PyPy and JIT Compiling
Updated:
I’ve been hearing about PyPy
for a while now and how it’s 8-17 times faster than CPython
.
I finally sat down and spent some time to read up on this.
What is PyPy
The default and most common interpreter is CPython
. It’s the one that’s shipped with python installations.
It’s called “C” because it’s written in C
.
Very badly named but it is what it is.
PyPY
is a alternative python interpreter.
It, too, is named because of the language it’s written in, Python
.
It’s a popular alternative interpreter that’s started development to solve the performance issues with data science
libraries, like matplotlib
and numpy
.
How Can It Be Faster Than CPython
Language the Compiler is Written in Doesn’t Matter
CPython
is written in C
, then compiled to machine-code.
The machine code executable then runs and interprets the python source code.
PyPy
is written Python
(not actually but close enough for our discussion) and produces a machine-code executable.

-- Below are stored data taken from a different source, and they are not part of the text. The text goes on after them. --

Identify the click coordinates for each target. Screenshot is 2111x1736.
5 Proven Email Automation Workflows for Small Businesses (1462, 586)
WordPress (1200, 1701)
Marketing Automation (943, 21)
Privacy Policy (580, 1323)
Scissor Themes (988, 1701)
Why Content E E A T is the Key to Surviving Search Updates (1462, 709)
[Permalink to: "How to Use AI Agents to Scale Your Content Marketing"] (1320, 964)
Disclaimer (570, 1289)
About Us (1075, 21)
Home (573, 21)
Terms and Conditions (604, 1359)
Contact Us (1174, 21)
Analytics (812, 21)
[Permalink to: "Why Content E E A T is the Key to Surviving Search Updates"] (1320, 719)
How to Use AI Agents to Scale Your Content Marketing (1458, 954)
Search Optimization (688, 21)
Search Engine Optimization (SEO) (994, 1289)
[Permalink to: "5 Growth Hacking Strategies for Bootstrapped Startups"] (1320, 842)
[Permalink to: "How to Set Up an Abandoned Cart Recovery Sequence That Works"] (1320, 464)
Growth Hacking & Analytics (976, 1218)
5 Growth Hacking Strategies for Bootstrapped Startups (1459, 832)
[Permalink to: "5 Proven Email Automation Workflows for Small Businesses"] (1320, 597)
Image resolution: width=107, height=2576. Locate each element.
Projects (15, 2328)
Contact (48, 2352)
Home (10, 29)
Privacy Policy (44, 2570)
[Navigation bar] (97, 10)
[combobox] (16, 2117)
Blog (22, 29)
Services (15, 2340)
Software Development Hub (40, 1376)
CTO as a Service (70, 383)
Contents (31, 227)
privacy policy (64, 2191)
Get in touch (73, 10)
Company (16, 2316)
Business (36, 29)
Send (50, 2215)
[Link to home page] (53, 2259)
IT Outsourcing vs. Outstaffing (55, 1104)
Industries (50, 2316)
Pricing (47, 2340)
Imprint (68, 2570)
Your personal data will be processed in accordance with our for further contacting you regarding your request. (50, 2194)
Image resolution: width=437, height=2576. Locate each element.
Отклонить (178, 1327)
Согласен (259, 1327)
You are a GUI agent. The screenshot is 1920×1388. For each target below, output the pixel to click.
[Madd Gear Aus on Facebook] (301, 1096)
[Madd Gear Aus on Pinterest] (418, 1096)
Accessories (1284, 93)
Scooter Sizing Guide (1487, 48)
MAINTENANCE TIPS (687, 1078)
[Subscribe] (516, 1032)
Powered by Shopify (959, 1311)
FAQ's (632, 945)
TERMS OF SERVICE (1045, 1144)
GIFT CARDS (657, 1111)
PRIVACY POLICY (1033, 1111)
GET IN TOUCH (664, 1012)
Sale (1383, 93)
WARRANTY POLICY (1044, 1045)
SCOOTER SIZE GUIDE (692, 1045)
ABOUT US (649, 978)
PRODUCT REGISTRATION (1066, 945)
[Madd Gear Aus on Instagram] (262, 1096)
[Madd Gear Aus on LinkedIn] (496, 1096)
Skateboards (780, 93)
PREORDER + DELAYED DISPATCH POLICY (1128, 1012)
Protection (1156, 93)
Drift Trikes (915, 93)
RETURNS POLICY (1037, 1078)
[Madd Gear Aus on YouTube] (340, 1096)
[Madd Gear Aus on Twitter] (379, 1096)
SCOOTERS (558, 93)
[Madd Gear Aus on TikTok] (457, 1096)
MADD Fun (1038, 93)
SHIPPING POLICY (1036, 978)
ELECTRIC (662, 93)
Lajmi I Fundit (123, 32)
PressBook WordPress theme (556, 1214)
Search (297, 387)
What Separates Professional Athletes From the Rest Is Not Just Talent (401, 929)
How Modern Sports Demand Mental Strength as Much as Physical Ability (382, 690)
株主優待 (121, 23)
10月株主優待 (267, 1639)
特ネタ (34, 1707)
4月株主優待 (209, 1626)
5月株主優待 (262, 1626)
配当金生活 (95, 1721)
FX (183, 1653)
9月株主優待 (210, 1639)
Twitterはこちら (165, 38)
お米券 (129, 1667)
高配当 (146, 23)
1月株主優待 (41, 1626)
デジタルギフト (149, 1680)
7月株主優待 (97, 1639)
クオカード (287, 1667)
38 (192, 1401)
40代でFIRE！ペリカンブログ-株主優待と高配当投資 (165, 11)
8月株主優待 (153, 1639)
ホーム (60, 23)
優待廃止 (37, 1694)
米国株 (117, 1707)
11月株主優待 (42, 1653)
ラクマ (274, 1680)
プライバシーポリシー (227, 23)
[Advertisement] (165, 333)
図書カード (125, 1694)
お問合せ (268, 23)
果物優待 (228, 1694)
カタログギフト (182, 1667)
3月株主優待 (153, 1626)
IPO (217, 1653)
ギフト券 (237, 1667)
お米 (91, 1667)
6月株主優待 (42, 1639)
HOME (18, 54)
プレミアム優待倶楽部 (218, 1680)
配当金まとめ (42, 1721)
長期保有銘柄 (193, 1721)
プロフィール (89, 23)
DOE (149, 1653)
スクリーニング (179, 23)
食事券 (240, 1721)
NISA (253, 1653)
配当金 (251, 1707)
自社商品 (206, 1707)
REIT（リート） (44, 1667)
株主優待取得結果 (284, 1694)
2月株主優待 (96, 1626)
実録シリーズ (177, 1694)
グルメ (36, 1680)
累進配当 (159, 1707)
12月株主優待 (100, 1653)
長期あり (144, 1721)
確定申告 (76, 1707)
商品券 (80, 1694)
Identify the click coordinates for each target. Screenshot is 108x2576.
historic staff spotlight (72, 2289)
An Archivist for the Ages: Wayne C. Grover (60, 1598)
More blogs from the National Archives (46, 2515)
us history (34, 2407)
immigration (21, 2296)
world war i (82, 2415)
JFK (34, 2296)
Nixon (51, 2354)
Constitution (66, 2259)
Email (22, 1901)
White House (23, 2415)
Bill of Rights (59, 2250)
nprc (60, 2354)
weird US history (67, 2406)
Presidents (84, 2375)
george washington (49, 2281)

The executable then runs and interprets the source code.
Do you see a difference?
The language the compiler is written in doesn’t matter because the compiler is the product.
Sure, it might take you a minute to compile CPython
and 10 minutes for PyPy
but that doesn’t matter during runtime.
Runtime Differences
The difference in performance comes during runtime.
CPython
reads python source and produces byte code.
This is just a form that’s more easily parsed by the runtime.
Code is parsed into an Abstract Syntax Tree, functions are references, constants can be inlined, etc.
It’s a very light layer of processing.
After this, the source code is interpreted as the user executes programs.
PyPy
also produces byte code.
The difference is a Just-In-Time (JIT) compiler.
During runtime, it’s continually analyzing access patterns and optimizing.
Maybe there’s a conditional that’s always being called and can be speed up with inlining,
to reduce accesses (I don’t really know compiler theory, bear with me).
The gist is that it’s using source code + runtime data to determine optimizations.